(Short problem): Please rewrite all the entries below as a numbered list, leaving out any blank lines.

## START

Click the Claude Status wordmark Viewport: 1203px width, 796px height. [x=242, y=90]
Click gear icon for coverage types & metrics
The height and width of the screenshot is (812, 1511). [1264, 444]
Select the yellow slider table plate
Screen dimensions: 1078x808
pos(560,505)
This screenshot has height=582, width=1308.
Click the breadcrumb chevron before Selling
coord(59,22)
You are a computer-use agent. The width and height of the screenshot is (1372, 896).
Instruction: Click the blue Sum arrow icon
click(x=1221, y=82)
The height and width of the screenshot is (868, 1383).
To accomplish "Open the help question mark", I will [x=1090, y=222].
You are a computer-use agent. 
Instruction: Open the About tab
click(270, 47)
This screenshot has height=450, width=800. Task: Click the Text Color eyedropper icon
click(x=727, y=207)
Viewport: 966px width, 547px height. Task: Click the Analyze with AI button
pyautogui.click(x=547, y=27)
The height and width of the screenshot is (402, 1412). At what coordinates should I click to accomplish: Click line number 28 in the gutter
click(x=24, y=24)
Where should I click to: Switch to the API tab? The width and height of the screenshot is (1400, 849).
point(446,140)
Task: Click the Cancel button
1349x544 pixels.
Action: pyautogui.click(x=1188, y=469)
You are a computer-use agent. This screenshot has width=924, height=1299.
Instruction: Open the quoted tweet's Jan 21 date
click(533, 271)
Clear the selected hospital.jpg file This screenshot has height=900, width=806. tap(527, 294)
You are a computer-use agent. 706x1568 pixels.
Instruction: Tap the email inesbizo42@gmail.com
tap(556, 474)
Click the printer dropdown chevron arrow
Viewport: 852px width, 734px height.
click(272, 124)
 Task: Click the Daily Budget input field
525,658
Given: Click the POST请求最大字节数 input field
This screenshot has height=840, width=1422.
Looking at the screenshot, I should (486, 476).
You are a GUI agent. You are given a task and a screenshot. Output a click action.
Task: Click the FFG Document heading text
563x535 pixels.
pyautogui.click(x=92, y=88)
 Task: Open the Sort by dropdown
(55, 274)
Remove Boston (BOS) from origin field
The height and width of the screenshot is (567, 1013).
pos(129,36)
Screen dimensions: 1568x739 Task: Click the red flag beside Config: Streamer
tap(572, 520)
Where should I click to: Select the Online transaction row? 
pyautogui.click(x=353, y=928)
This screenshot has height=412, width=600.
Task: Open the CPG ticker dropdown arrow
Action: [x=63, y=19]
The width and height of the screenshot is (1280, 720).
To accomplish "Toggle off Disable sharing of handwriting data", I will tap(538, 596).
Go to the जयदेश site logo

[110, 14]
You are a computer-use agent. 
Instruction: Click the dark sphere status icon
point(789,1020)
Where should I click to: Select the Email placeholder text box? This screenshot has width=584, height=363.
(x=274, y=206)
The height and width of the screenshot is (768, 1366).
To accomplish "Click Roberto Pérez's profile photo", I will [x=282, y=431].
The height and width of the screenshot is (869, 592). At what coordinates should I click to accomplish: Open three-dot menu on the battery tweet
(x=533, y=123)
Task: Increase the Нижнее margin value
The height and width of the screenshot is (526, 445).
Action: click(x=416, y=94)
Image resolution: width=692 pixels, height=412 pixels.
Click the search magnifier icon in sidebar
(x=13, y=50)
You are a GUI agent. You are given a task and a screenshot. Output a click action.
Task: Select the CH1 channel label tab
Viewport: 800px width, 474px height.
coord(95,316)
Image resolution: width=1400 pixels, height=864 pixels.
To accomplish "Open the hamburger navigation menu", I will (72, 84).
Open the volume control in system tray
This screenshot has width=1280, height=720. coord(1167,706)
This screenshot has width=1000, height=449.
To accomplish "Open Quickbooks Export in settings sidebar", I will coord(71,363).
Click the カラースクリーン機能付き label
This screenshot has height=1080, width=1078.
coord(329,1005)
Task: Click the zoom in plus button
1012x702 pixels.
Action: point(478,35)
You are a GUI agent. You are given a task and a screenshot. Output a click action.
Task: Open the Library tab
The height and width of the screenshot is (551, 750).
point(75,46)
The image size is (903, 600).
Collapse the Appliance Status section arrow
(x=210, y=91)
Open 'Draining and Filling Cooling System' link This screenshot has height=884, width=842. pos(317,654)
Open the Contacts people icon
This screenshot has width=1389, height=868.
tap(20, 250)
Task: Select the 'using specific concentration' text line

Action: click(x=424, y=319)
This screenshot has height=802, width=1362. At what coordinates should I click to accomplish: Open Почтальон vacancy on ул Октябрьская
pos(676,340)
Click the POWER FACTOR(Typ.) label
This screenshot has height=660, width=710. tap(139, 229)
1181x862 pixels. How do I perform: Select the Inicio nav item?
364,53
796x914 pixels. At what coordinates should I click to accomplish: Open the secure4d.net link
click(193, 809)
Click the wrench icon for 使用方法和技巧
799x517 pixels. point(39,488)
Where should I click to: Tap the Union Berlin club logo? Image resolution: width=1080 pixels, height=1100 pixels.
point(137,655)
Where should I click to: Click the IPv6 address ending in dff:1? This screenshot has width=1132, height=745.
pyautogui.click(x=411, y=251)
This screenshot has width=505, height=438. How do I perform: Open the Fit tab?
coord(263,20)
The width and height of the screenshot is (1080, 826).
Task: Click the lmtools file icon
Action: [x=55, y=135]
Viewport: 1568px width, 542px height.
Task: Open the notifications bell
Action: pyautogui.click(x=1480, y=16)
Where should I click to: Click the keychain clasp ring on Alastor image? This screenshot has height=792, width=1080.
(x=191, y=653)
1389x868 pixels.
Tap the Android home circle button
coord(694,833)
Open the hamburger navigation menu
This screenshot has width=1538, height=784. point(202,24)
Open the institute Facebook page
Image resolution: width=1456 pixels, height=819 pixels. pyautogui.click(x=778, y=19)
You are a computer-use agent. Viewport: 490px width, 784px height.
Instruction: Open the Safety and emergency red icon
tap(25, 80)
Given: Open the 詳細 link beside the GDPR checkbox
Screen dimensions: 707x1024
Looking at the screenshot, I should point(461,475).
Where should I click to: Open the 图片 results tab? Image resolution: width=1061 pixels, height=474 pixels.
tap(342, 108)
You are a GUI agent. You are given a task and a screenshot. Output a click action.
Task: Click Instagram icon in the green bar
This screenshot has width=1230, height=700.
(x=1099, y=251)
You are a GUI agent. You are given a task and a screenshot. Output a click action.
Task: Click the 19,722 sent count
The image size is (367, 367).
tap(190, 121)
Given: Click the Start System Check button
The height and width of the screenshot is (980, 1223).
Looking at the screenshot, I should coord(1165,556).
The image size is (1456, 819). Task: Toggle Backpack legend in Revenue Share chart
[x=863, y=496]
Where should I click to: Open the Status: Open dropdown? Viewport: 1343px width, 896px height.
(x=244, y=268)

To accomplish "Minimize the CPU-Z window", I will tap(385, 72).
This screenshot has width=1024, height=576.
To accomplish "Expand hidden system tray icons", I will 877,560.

## END

(Answer to this task):
1. Click the Claude Status wordmark Viewport: 1203px width, 796px height. [x=242, y=90]
2. Click gear icon for coverage types & metrics
3. The height and width of the screenshot is (812, 1511). [1264, 444]
4. Select the yellow slider table plate
5. Screen dimensions: 1078x808
6. pos(560,505)
7. This screenshot has height=582, width=1308.
8. Click the breadcrumb chevron before Selling
9. coord(59,22)
10. You are a computer-use agent. The width and height of the screenshot is (1372, 896).
11. Instruction: Click the blue Sum arrow icon
12. click(x=1221, y=82)
13. The height and width of the screenshot is (868, 1383).
14. To accomplish "Open the help question mark", I will [x=1090, y=222].
15. You are a computer-use agent. 
16. Instruction: Open the About tab
17. click(270, 47)
18. This screenshot has height=450, width=800. Task: Click the Text Color eyedropper icon
19. click(x=727, y=207)
20. Viewport: 966px width, 547px height. Task: Click the Analyze with AI button
21. pyautogui.click(x=547, y=27)
22. The height and width of the screenshot is (402, 1412). At what coordinates should I click to accomplish: Click line number 28 in the gutter
23. click(x=24, y=24)
24. Where should I click to: Switch to the API tab? The width and height of the screenshot is (1400, 849).
25. point(446,140)
26. Task: Click the Cancel button
27. 1349x544 pixels.
28. Action: pyautogui.click(x=1188, y=469)
29. You are a computer-use agent. This screenshot has width=924, height=1299.
30. Instruction: Open the quoted tweet's Jan 21 date
31. click(533, 271)
32. Clear the selected hospital.jpg file This screenshot has height=900, width=806. tap(527, 294)
33. You are a computer-use agent. 706x1568 pixels.
34. Instruction: Tap the email inesbizo42@gmail.com
35. tap(556, 474)
36. Click the printer dropdown chevron arrow
37. Viewport: 852px width, 734px height.
38. click(272, 124)
39.  Task: Click the Daily Budget input field
40. 525,658
41. Given: Click the POST请求最大字节数 input field
42. This screenshot has height=840, width=1422.
43. Looking at the screenshot, I should (486, 476).
44. You are a GUI agent. You are given a task and a screenshot. Output a click action.
45. Task: Click the FFG Document heading text
46. 563x535 pixels.
47. pyautogui.click(x=92, y=88)
48.  Task: Open the Sort by dropdown
49. (55, 274)
50. Remove Boston (BOS) from origin field
51. The height and width of the screenshot is (567, 1013).
52. pos(129,36)
53. Screen dimensions: 1568x739 Task: Click the red flag beside Config: Streamer
54. tap(572, 520)
55. Where should I click to: Select the Online transaction row? 
56. pyautogui.click(x=353, y=928)
57. This screenshot has height=412, width=600.
58. Task: Open the CPG ticker dropdown arrow
59. Action: [x=63, y=19]
60. The width and height of the screenshot is (1280, 720).
61. To accomplish "Toggle off Disable sharing of handwriting data", I will tap(538, 596).
62. Go to the जयदेश site logo
63. [110, 14]
64. You are a computer-use agent. 
65. Instruction: Click the dark sphere status icon
66. point(789,1020)
67. Where should I click to: Select the Email placeholder text box? This screenshot has width=584, height=363.
68. (x=274, y=206)
69. The height and width of the screenshot is (768, 1366).
70. To accomplish "Click Roberto Pérez's profile photo", I will [x=282, y=431].
71. The height and width of the screenshot is (869, 592). At what coordinates should I click to accomplish: Open three-dot menu on the battery tweet
72. (x=533, y=123)
73. Task: Increase the Нижнее margin value
74. The height and width of the screenshot is (526, 445).
75. Action: click(x=416, y=94)
76. Image resolution: width=692 pixels, height=412 pixels.
77. Click the search magnifier icon in sidebar
78. (x=13, y=50)
79. You are a GUI agent. You are given a task and a screenshot. Output a click action.
80. Task: Select the CH1 channel label tab
81. Viewport: 800px width, 474px height.
82. coord(95,316)
83. Image resolution: width=1400 pixels, height=864 pixels.
84. To accomplish "Open the hamburger navigation menu", I will (72, 84).
85. Open the volume control in system tray
86. This screenshot has width=1280, height=720. coord(1167,706)
87. This screenshot has width=1000, height=449.
88. To accomplish "Open Quickbooks Export in settings sidebar", I will coord(71,363).
89. Click the カラースクリーン機能付き label
90. This screenshot has height=1080, width=1078.
91. coord(329,1005)
92. Task: Click the zoom in plus button
93. 1012x702 pixels.
94. Action: point(478,35)
95. You are a GUI agent. You are given a task and a screenshot. Output a click action.
96. Task: Open the Library tab
97. The height and width of the screenshot is (551, 750).
98. point(75,46)
99. The image size is (903, 600).
100. Collapse the Appliance Status section arrow
101. (x=210, y=91)
102. Open 'Draining and Filling Cooling System' link This screenshot has height=884, width=842. pos(317,654)
103. Open the Contacts people icon
104. This screenshot has width=1389, height=868.
105. tap(20, 250)
106. Task: Select the 'using specific concentration' text line
107. Action: click(x=424, y=319)
108. This screenshot has height=802, width=1362. At what coordinates should I click to accomplish: Open Почтальон vacancy on ул Октябрьская
109. pos(676,340)
110. Click the POWER FACTOR(Typ.) label
111. This screenshot has height=660, width=710. tap(139, 229)
112. 1181x862 pixels. How do I perform: Select the Inicio nav item?
113. 364,53
114. 796x914 pixels. At what coordinates should I click to accomplish: Open the secure4d.net link
115. click(193, 809)
116. Click the wrench icon for 使用方法和技巧
117. 799x517 pixels. point(39,488)
118. Where should I click to: Tap the Union Berlin club logo? Image resolution: width=1080 pixels, height=1100 pixels.
119. point(137,655)
120. Where should I click to: Click the IPv6 address ending in dff:1? This screenshot has width=1132, height=745.
121. pyautogui.click(x=411, y=251)
122. This screenshot has width=505, height=438. How do I perform: Open the Fit tab?
123. coord(263,20)
124. The width and height of the screenshot is (1080, 826).
125. Task: Click the lmtools file icon
126. Action: [x=55, y=135]
127. Viewport: 1568px width, 542px height.
128. Task: Open the notifications bell
129. Action: pyautogui.click(x=1480, y=16)
130. Where should I click to: Click the keychain clasp ring on Alastor image? This screenshot has height=792, width=1080.
131. (x=191, y=653)
132. 1389x868 pixels.
133. Tap the Android home circle button
134. coord(694,833)
135. Open the hamburger navigation menu
136. This screenshot has width=1538, height=784. point(202,24)
137. Open the institute Facebook page
138. Image resolution: width=1456 pixels, height=819 pixels. pyautogui.click(x=778, y=19)
139. You are a computer-use agent. Viewport: 490px width, 784px height.
140. Instruction: Open the Safety and emergency red icon
141. tap(25, 80)
142. Given: Open the 詳細 link beside the GDPR checkbox
143. Screen dimensions: 707x1024
144. Looking at the screenshot, I should point(461,475).
145. Where should I click to: Open the 图片 results tab? Image resolution: width=1061 pixels, height=474 pixels.
146. tap(342, 108)
147. You are a GUI agent. You are given a task and a screenshot. Output a click action.
148. Task: Click Instagram icon in the green bar
149. This screenshot has width=1230, height=700.
150. (x=1099, y=251)
151. You are a GUI agent. You are given a task and a screenshot. Output a click action.
152. Task: Click the 19,722 sent count
153. The image size is (367, 367).
154. tap(190, 121)
155. Given: Click the Start System Check button
156. The height and width of the screenshot is (980, 1223).
157. Looking at the screenshot, I should coord(1165,556).
158. The image size is (1456, 819). Task: Toggle Backpack legend in Revenue Share chart
159. [x=863, y=496]
160. Where should I click to: Open the Status: Open dropdown? Viewport: 1343px width, 896px height.
161. (x=244, y=268)
162. To accomplish "Minimize the CPU-Z window", I will tap(385, 72).
163. This screenshot has width=1024, height=576.
164. To accomplish "Expand hidden system tray icons", I will 877,560.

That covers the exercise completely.